__GIVEN TEXT__
Investment Strategies

COVID’s Impact On Global Markets, Lessons For Asset Managers

Charles Paikert New York April 29, 2021

COVID’s Impact On Global Markets, Lessons For Asset Managers

There was little that asset managers could have done to hedge risk exposure to a shock such as the COVID-19 pandemic, it has been argued. What lessons can be learned by the wealth management community?

COVID-19 dramatically affected markets and proved to be a shock to systematic risk, according to Toby Moskowitz, professor of finance at the Yale School of Management.

The pandemic had a “clear [negative] affect” on equities and asset allocation, according to Moskowitz, who spoke at the Investments & Wealth Institute’s ACE Academy conference.

When COVID first struck last year, it quickly altered the correlation structure of major asset classes, said Moskowitz, who is also a research associate at the National Bureau of Economic Research and a principal at AQR Capital Management.

__BRIEF__
Can you reproduce word for word the part of the article on COVID's impact on markets starting with "COVID-19 dramatically affected" and going on through "ACE Academy conference."?

__SUPPLIED ENTRIES__
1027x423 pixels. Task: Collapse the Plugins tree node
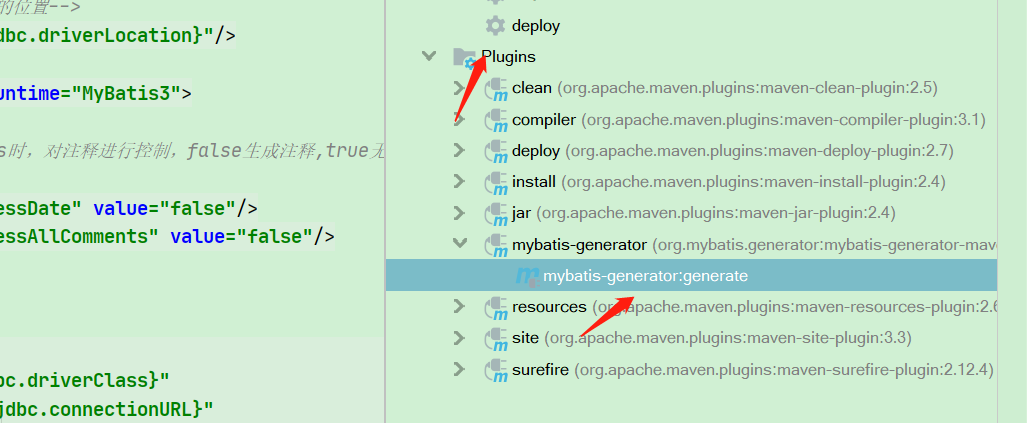point(429,56)

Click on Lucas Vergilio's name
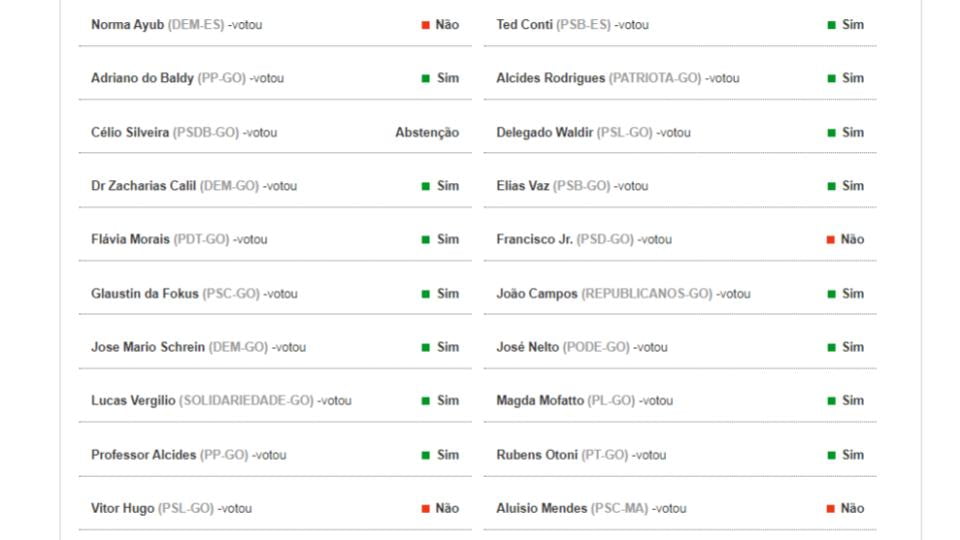(133, 401)
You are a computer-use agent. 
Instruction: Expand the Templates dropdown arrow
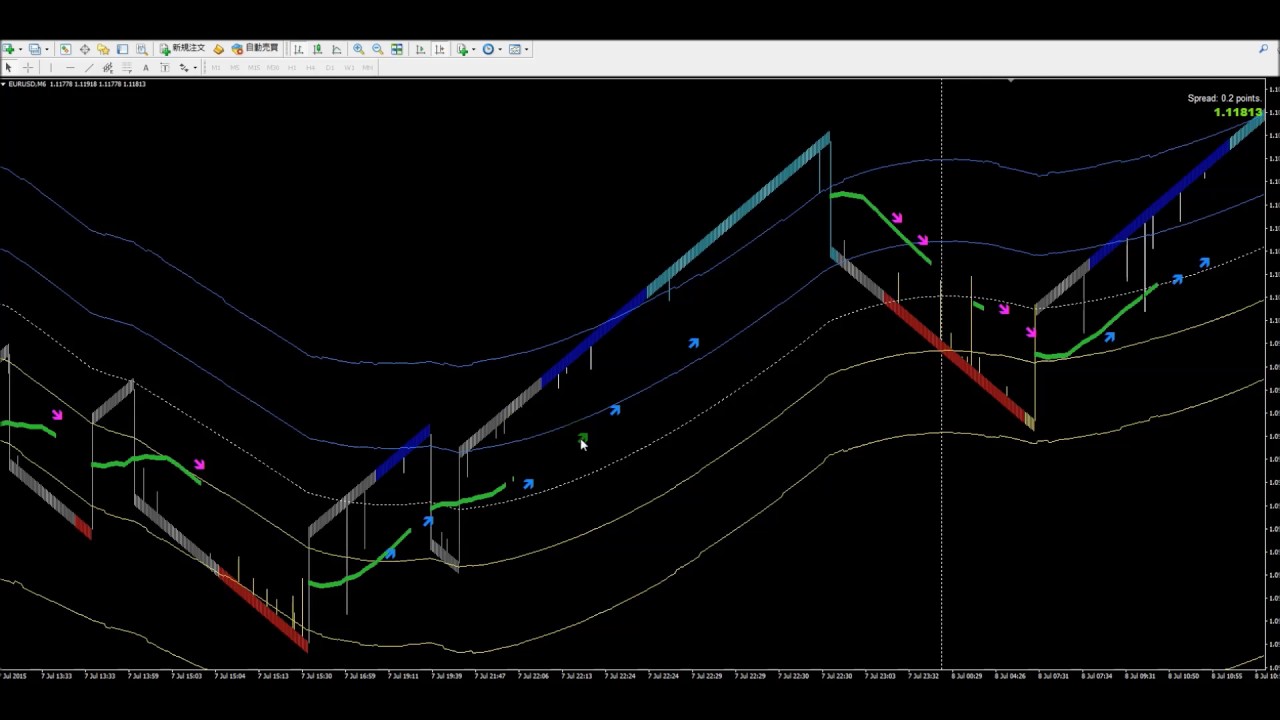tap(526, 49)
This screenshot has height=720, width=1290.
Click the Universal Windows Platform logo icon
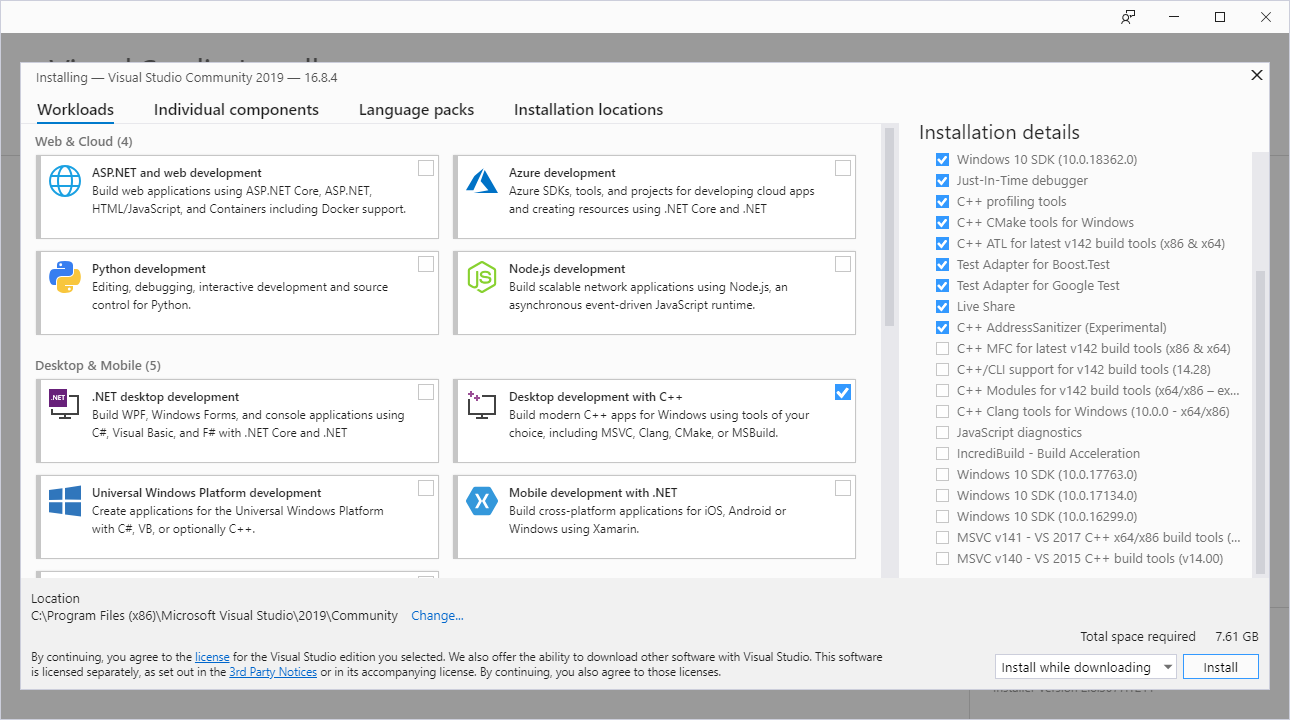tap(65, 501)
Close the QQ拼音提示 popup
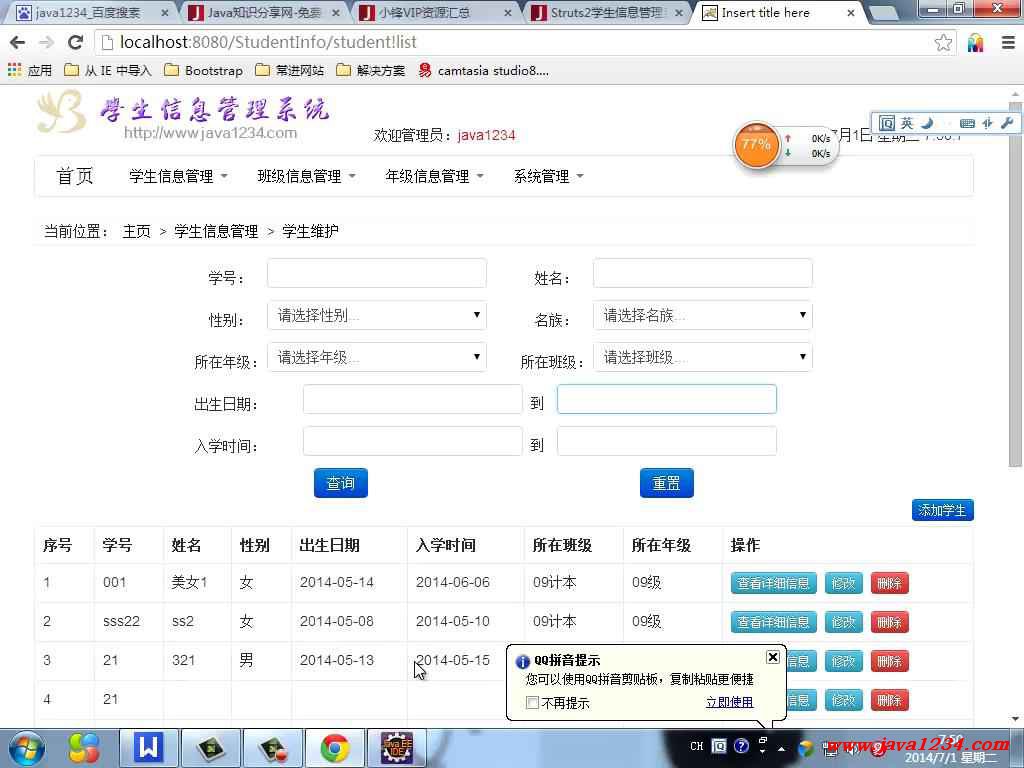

__WORKED SOLUTION__
COVID-19 dramatically affected markets and proved to be a shock to systematic risk, according to Toby Moskowitz, professor of finance at the Yale School of Management.

The pandemic had a “clear [negative] affect” on equities and asset allocation, according to Moskowitz, who spoke at the Investments & Wealth Institute’s ACE Academy conference.